───── Geselecteerd fragment ─────

In artikel 6, eerste lid, van het Warenwetbesluit Kruidenpreparaten wordt «Onverminderd het Warenwetbesluit Etikettering van levensmiddelen» vervangen door: Onverminderd Verordening (EU) nr. 1169/2011 van het Europees Parlement en de Raad van 25 oktober 2011 betreffende de verstrekking van voedselinformatie aan consumenten (PbEU 2011, L 304).

Artikel 22

In de artikelen 13, vijfde en zesde lid, en 15, eerste lid, aanhef, van het Warenwetbesluit honing, wordt telkens «Onverminderd het Warenwetbesluit Etikettering van levensmiddelen» vervangen door: Onverminderd Verordening (EU) nr. 1169/2011 van het Europees Parlement en de Raad van 25 oktober 2011 betreffende de verstrekking van voedselinformatie aan consumenten (PbEU 2011, L 304).

Artikel 23

In artikel 18 van het Warenwetbesluit Meel en brood wordt «In afwijking van artikel 5, eerste lid, onder c, en derde lid, en artikel 25, eerste lid, van het Warenwetbesluit Etikettering van levensmiddelen» vervangen door: In afwijking van artikel 9, eerste lid, onder e, van Verordening (EU) nr. 1169/2011 van het Europees Parlement en de Raad van 25 oktober 2011 betreffende de verstrekking van voedselinformatie aan consumenten (PbEU 2011, L 304).

Artikel 24

Het Warenwetbesluit Producten voor bijzondere voeding wordt als volgt gewijzigd:

A

Onder vervanging van de punt aan het slot van artikel 1, eerste lid, onder d, door een puntkomma wordt een onderdeel toegevoegd, luidende:

e. verordening (EU) 1169/2011:

Verordening (EU) nr. 1169/2011 van het Europees Parlement en de Raad van 25 oktober 2011 betreffende de verstrekking van voedselinformatie aan consumenten, tot wijziging van Verordeningen (EG) nr. 1924/2006 en (EG) nr. 1925/2006 van het Europees Parlement en de Raad en tot intrekking van Richtlijn 87/250/EEG van de Commissie, Richtlijn 90/496/EEG van de Raad, Richtlijn 1999/10/EG van de Commissie, Richtlijn 2000/13/EG van het Europees Parlement en de Raad, Richtlijnen 2002/67/EG en 2008/5/EG van de Commissie, en Verordening (EG) nr. 608/2004 van de Commissie (PbEU 2011, L 304).

B

Artikel 5 wordt als volgt gewijzigd:

1. «producten» wordt vervangen door: Producten.

2. «voorverpakt in de zin van artikel 1, onder c juncto onder b, van het Warenwetbesluit Etikettering van levensmiddelen (Stb. 1992, 14)» wordt vervangen door: als voorverpakt levensmiddel als bedoeld in artikel 2, tweede lid, onder e, van verordening (EU) 1169/2011.

C

In artikel 7, eerste en tweede lid, wordt telkens «Onverminderd het Warenwetbesluit Etikettering van levensmiddelen» vervangen door: Onverminderd verordening (EU) 1169/2011.

─────

[Uit te voeren]
(1) Geef het fragment weer vanaf "Artikel 5 wordt" tot en met "van verordening (EU) 1169/2011.", beide inbegrepen, en vervang daarin "voorverpakt" door "verpakt".
(2) Op welke datum is Verordening (EU) nr. 1169/2011 volgens het fragment vastgesteld?
(3) Herschrijf de alinea in het fragment die begint met "In artikel 18 van het Warenwetbesluit Meel en brood" in een kortere vorm en behoud de belangrijkste feiten.

───── Overzicht ─────

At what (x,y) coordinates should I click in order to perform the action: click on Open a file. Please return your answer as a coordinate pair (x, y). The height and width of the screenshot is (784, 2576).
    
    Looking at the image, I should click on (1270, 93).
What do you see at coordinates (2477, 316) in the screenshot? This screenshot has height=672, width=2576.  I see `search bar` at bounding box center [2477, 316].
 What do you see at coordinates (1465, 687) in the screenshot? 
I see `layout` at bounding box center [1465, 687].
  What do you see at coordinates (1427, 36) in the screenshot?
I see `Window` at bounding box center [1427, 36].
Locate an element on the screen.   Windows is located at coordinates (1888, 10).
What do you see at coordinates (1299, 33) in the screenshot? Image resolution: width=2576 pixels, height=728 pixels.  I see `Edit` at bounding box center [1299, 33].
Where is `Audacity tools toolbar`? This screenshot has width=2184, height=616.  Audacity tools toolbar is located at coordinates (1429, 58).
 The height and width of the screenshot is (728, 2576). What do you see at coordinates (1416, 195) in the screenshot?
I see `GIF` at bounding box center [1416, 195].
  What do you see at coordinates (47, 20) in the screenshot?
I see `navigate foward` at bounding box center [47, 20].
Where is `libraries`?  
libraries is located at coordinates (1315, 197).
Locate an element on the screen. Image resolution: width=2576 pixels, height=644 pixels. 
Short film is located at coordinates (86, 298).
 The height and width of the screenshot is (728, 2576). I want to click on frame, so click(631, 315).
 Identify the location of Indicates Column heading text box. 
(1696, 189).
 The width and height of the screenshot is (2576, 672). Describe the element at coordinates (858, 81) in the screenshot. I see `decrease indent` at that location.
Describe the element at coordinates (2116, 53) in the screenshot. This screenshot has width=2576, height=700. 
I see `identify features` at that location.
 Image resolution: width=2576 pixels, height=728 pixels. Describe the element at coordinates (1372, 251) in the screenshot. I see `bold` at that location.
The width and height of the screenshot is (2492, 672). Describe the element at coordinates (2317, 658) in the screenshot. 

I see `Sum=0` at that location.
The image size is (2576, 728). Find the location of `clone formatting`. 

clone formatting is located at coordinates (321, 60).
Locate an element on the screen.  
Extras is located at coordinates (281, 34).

─────

[Antwoorden op volgorde]
(1)
Artikel 5 wordt als volgt gewijzigd:

1. «producten» wordt vervangen door: Producten.

2. «verpakt in de zin van artikel 1, onder c juncto onder b, van het Warenwetbesluit Etikettering van levensmiddelen (Stb. 1992, 14)» wordt vervangen door: als verpakt levensmiddel als bedoeld in artikel 2, tweede lid, onder e, van verordening (EU) 1169/2011.

(2) 25 oktober 2011

(3) Artikel 18 van het Warenwetbesluit Meel en brood verwees naar een afwijking van artikel 5, eerste lid, onder c, en derde lid, en van artikel 25, eerste lid, van het Warenwetbesluit Etikettering van levensmiddelen. Die verwijzing wordt vervangen door een afwijking van artikel 9, eerste lid, onder e, van Verordening (EU) nr. 1169/2011 over de verstrekking van voedselinformatie aan consumenten (PbEU 2011, L 304).